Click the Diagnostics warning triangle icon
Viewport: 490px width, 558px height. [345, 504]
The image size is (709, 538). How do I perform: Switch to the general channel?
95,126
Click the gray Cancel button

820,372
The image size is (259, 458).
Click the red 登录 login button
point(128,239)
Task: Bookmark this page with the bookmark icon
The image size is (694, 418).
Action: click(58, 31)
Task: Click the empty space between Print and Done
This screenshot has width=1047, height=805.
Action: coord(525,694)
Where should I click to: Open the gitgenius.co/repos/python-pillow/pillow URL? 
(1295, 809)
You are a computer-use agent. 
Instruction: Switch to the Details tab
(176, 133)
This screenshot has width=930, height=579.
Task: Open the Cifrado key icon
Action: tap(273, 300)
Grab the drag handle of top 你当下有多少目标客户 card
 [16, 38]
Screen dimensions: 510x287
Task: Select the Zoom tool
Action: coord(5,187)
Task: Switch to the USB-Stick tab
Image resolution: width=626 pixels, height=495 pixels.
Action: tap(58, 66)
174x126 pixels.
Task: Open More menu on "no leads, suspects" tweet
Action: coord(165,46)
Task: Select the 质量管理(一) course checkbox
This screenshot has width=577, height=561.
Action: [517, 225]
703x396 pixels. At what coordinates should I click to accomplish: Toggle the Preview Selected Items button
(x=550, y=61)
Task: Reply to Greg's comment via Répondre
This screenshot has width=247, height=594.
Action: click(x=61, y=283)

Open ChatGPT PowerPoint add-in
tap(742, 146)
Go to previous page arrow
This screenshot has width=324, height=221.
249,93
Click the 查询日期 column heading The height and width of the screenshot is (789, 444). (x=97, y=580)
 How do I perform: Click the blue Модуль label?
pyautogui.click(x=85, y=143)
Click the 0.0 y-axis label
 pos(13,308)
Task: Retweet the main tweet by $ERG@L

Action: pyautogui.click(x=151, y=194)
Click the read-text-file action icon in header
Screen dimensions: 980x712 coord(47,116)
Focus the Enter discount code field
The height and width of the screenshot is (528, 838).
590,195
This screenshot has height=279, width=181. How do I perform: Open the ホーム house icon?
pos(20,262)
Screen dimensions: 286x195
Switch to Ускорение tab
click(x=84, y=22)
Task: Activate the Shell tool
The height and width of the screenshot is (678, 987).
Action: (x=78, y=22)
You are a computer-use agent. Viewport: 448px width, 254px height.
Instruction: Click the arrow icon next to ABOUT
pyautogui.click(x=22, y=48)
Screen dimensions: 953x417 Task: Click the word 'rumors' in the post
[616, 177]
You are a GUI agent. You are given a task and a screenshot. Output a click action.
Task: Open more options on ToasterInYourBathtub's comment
+---+
## Aim of the task:
Everything from the line with "Focus the Enter discount code field" down to the final line above is to be retyped exactly. Leave the earlier lines out.

## Answer to this task:
Focus the Enter discount code field
The height and width of the screenshot is (528, 838).
590,195
This screenshot has height=279, width=181. How do I perform: Open the ホーム house icon?
pos(20,262)
Screen dimensions: 286x195
Switch to Ускорение tab
click(x=84, y=22)
Task: Activate the Shell tool
The height and width of the screenshot is (678, 987).
Action: (x=78, y=22)
You are a computer-use agent. Viewport: 448px width, 254px height.
Instruction: Click the arrow icon next to ABOUT
pyautogui.click(x=22, y=48)
Screen dimensions: 953x417 Task: Click the word 'rumors' in the post
[616, 177]
You are a GUI agent. You are given a task and a screenshot. Output a click action.
Task: Open more options on ToasterInYourBathtub's comment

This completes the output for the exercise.